I'm exploring linear regressions in R and Python, and usually get the same results but this is an instance I do not.
I added the sum of Agriculture
and Education
to the swiss
dataset as an additional explanatory variable, with Fertility
as the regressor.
R gives me an NA
for the $\beta$ value of z
, but Python gives me a numeric value for z
and a warning about a very small eigenvalue. Is there a way to make Python and statmodels explicitly tell me that z
adds no information to the regressor?
Additionally, I originally did this analysis in an iPython notebook, where there is no need to do an explicit print
of the regression summary results reg_results
, and when the print
command is omitted there is no warning about the low eigenvalues which makes it more difficult to know that z
is worthless.
R code:
data(swiss)
swiss$z <- swiss$Agriculture + swiss$Education
formula <- 'Fertility ~ .'
print(lm(formula, data=swiss))
R output:
Call:
lm(formula = formula, data = swiss)
Coefficients:
(Intercept) Agriculture Examination Education
66.9152 -0.1721 -0.2580 -0.8709
Catholic Infant.Mortality z
0.1041 1.0770 NA
Python Code:
import statsmodels.formula.api as sm
import pandas.rpy.common as com
swiss = com.load_data('swiss')
# get rid of periods in column names
swiss.columns = [_.replace('.', '_') for _ in swiss.columns]

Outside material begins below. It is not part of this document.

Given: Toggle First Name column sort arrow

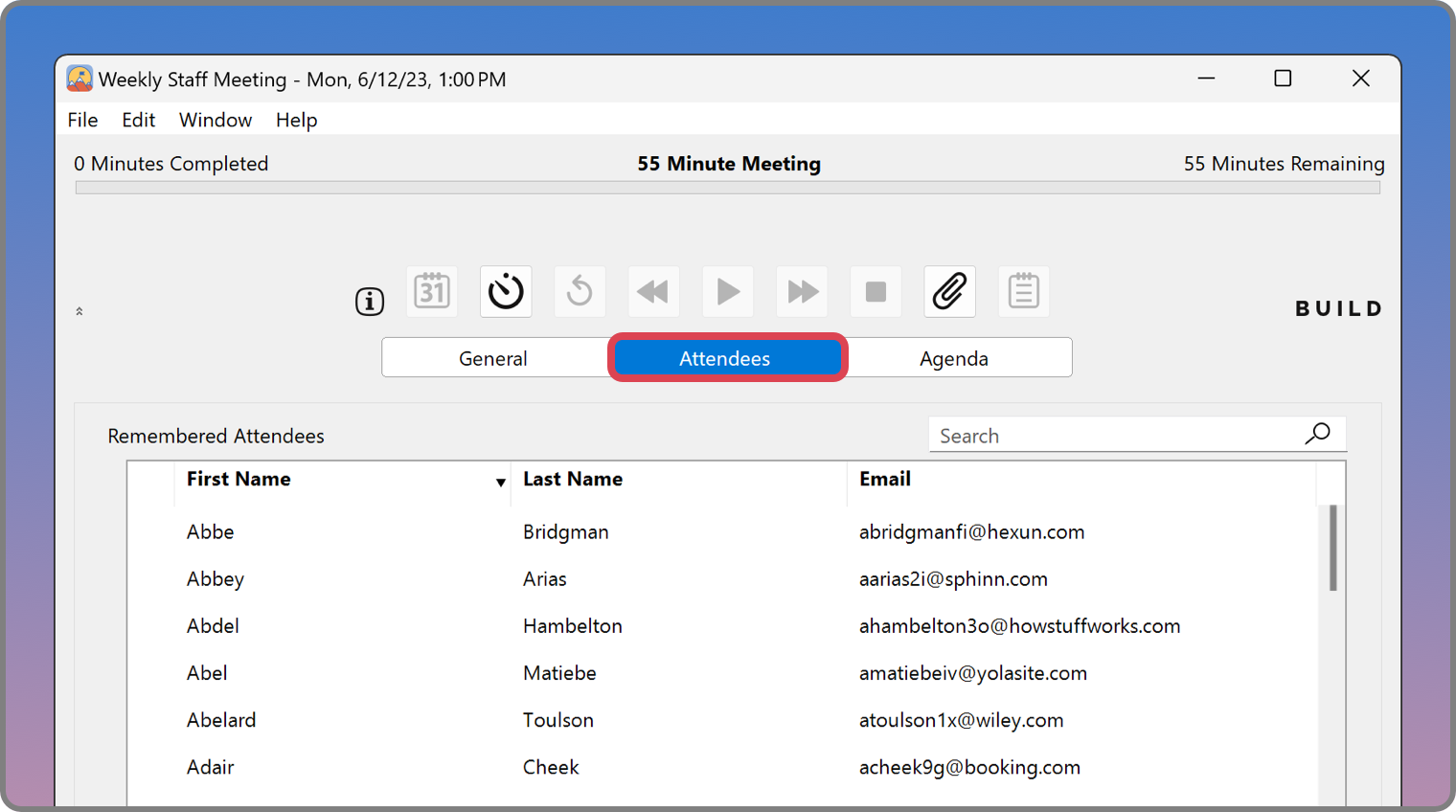Looking at the screenshot, I should point(500,482).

# add clearly duplicative data
swiss['z'] = swiss['Agriculture'] + swiss['Education']
y = 'Fertility'
x = "+".join(swiss.columns - [y])
formula = '%s ~ %s' % (y, x)
reg_results = sm.ols(formula, data=swiss).fit().summary()
print(reg_results)
Python output:
OLS Regression Results
==============================================================================
Dep. Variable: Fertility R-squared: 0.707
Model: OLS Adj. R-squared: 0.671
Method: Least Squares F-statistic: 19.76
Date: Thu, 25 Sep 2014 Prob (F-statistic): 5.59e-10
Time: 22:55:42 Log-Likelihood: -156.04
No. Observations: 47 AIC: 324.1
Df Residuals: 41 BIC: 335.2
Df Model: 5
====================================================================================
coef std err t P>|t| [95.0% Conf. Int.]
------------------------------------------------------------------------------------
Intercept 66.9152 10.706 6.250 0.000 45.294 88.536
Agriculture 0.1756 0.062 2.852 0.007 0.051 0.300
Catholic 0.1041 0.035 2.953 0.005 0.033 0.175
Education -0.5233 0.115 -4.536 0.000 -0.756 -0.290
Examination -0.2580 0.254 -1.016 0.315 -0.771 0.255
Infant_Mortality 1.0770 0.382 2.822 0.007 0.306 1.848
z -0.3477 0.073 -4.760 0.000 -0.495 -0.200
==============================================================================
Omnibus: 0.058 Durbin-Watson: 1.454
Prob(Omnibus): 0.971 Jarque-Bera (JB): 0.155
Skew: -0.077 Prob(JB): 0.925
Kurtosis: 2.764 Cond. No. 1.11e+08
==============================================================================
Warnings:
[1] The smallest eigenvalue is 3.87e-11. This might indicate that there are
strong multicollinearity problems or that the design matrix is singular.
“`
Best Answer
OLS in statsmodels has currently no option to drop singular columns.
statsmodels OLS is using the Moore-Penrose generalized inverse, pinv, to solve the linear least squares problem. This means that the reported covariance has reduced rank. However, we can use estimable contrasts to get and test the effects for which the covariance is of full rank.
If a user wants to have a full rank solution with statsmodels, the user has to decide which of the collinear columns to drop.
One way to find collinear columns is described here https://stackoverflow.com/questions/13312498/how-to-find-degenerate-rows-columns-in-a-covariance-matrix
(Most likely an option to automatically drop collinear columns will be available in a future version of statsmodels.)